God gave us the psalms for the same reason he gave us every other book of the Bible: to show us what he wants. The difference with the psalms is that, whereas other parts of the Bible may prescribe what God wants, the psalms demonstrate what God wants. He wants relationship. God wants to love and be loved. This is the summation of what the Bible tells us about God’s will (Mark 12:28–31). As I said at the outset, relationships are complex, and the more personal they become, the more complex they become. We should embrace this complexity, which in turn means embracing honesty, which in turn means embracing diversity of expression.
In order to connect with God, we have to emerge from our defensive cocoon and allow reality to dawn on us. We have to face the truth about ourselves and our human situation before we can embrace the truth of God. We cannot selectively embrace reality. Either we are willing to know the whole truth or we remain in delusion… Before the joy of reconciliation with God is the pain of reconciliation with reality. Our unwillingness to expose ourselves to the latter is what barricades us against the former.
To be embraced by God is to be shattered by the revelation of all that grieves God in our lives.
In the psalms, joy is always connected with salvation. The backdrop for the psalms is the same backdrop for the entire narrative of the Bible, and it is within this narrative that the psalms must be read. That backdrop is the universal human tragedy: the alienation of humans from God, the spread of evil, and the corruption of the natural world. If the psalms are sad, it is because they were written by people who were in touch with this reality. The pain of this reality, however, appears to be the very thing that amplified the joy of their salvation. The greater sensitivity we have toward a problem, the greater our joy in the solution. And so it is with every jubilant psalm. They are grounded in an acute awareness of the tragedy of the human situation.
True prayer demonstrates and intensifies faith. Faith is the willingness to entrust ourselves to God based on the conviction that God is faithful. When we make a case for why God should answer us, based on his self-revelation in Scripture, we demonstrate our conviction regarding God’s faithfulness and also our willingness to trust him.

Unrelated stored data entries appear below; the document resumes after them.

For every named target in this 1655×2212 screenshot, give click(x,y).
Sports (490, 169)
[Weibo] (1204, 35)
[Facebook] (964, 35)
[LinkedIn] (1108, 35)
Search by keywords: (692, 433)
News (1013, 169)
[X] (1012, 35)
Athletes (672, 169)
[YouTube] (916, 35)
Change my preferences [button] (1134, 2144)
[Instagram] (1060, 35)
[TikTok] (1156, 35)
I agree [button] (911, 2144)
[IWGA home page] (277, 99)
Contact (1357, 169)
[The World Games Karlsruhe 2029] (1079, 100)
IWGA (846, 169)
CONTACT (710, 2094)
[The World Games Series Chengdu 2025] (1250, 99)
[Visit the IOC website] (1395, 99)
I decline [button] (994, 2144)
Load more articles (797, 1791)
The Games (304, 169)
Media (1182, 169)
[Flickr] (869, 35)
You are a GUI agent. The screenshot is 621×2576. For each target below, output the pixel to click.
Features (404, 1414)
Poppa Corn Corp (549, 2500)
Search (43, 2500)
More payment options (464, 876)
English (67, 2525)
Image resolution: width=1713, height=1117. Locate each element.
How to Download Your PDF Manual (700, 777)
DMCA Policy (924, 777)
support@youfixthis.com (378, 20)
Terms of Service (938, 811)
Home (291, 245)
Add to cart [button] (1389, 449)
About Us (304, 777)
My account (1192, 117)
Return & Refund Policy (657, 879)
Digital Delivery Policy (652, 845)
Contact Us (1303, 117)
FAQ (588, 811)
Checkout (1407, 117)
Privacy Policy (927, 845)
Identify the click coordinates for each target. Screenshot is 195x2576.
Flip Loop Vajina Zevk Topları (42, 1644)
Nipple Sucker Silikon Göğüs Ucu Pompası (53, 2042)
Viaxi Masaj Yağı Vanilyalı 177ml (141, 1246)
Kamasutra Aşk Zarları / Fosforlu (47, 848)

The more we seek God, the more our desire for God will grow. And if we keep on seeking God, if we refuse to give up until we have found God and even then keep seeking a deeper knowledge of God, if we stubbornly persist in seeking God in the face of all doubt and discouragement, then our desire for God will gradually outgrow our other desires. By seeking God, we exercise our desire for God, and as we exercise our desire for God, it grows. And when our desire for God grows to a place of supremacy in our hearts, then God is truly the God of our hearts. Seeking, therefore, creates within us the capacity to know God as God. It is by seeking that we are able to find God because seeking enables our hearts to receive God. If we don’t desire God above all things, then we are still blind to God. God cannot be known and depreciated. To know God is to know his supreme worthiness. To know God is to desire him above all. The more we cultivate a desire for God, the more our hearts are able to know him for who he is.